----- SOURCE PASSAGE -----

Girolamo di Corregio (1511–1572) was an Italian Roman Catholic cardinal and bishop.

==Biography==

Girolamo di Corregio was born in Correggio, Emilia-Romagna in 1511, the son of Giberto X, Count of Correggio and his wife Veronica Gambara. His mother was the sister of Cardinal Uberto Gambara.

After studying at the University of Bologna, he moved to Rome and entered ecclesiastical life under the tutelage of his uncle Cardinal Uberto Gambara. In 1545, Pope Paul III made him nuncio extraordinary to Francis I of France to express condolences for the death of Francis' son Charles II de Valois, Duke of Orléans. The next year he was nuncio extraordinary before Charles V, Holy Roman Emperor. He then entered the court of Cardinal Alessandro Farnese. In 1551, he became minister plenipotentiary to Ottavio Farnese, Duke of Parma. He was later despatched to treat with Philip II of Spain to restore Piacenza to the Duchy of Parma; because of his success, the Duke of Parma gave him castles in Medesano and Correggio.

Pope Pius IV made him a cardinal deacon in the consistory of 262 February 1561; he was promoted to the order of cardinal priests on 2 June 1561. He received the red hat and the titular church of San Giovanni a Porta Latina on 3 June 1561. On 5 May 1562 he opted for the titular church of Santo Stefano Rotondo. He participated in the papal conclave of 1565-66 that elected Pope Pius V. On 14 May 1568 he opted for the titular church of San Martino ai Monti.

-----

Write the next part of the biography of Girolamo di Corregio, picking up after its final sentence.

----- COLLECTED MATERIAL -----

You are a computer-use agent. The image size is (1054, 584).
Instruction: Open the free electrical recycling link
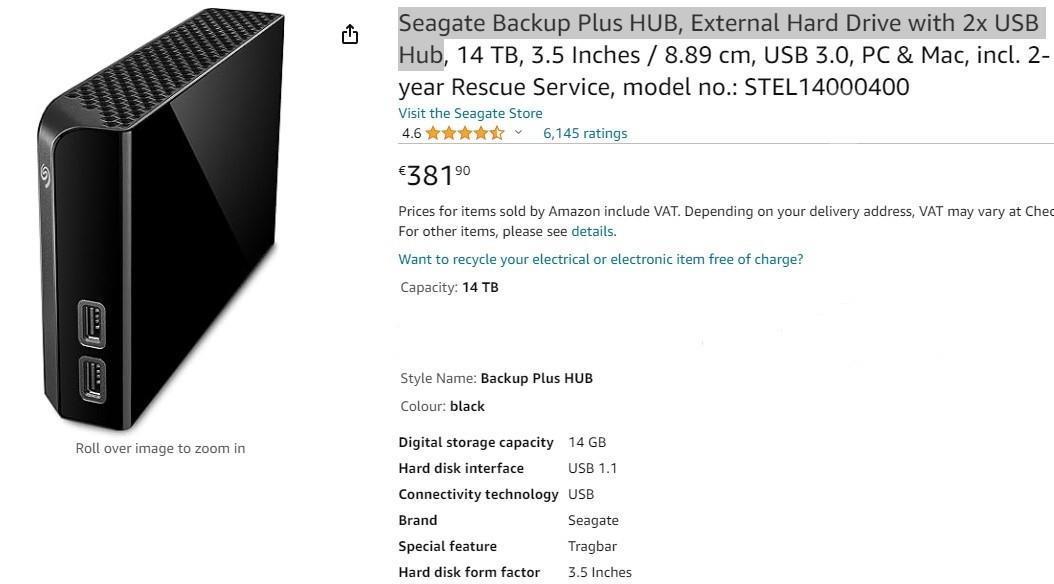(x=600, y=259)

-----

> **EXPECTED OUTPUT**:
He was elected Archbishop of Taranto on 13 May 1569. On 22 January 1570 he was consecrated as a bishop in the Sistine Chapel by Cardinal Otto Truchsess von Waldburg, Prince-Bishop of Augsburg, assisted by Antonio Helius, titular patriarch of Jerusalem, and Marcantonio Maffei, Archbishop of Chieti.

He opted for the titular church of Santa Prisca on 9 June 1570 and then for Sant'Anastasia on 3 July 1570. He participated in the papal conclave of 1572 that elected Pope Gregory XIII. In 1572, he was extraordinary legate responsible for fortifying Ancona against the maritime threat from the Ottoman Empire.

He died in Rome on 9 October 1572. He was buried in San Silvestro al Quirinale.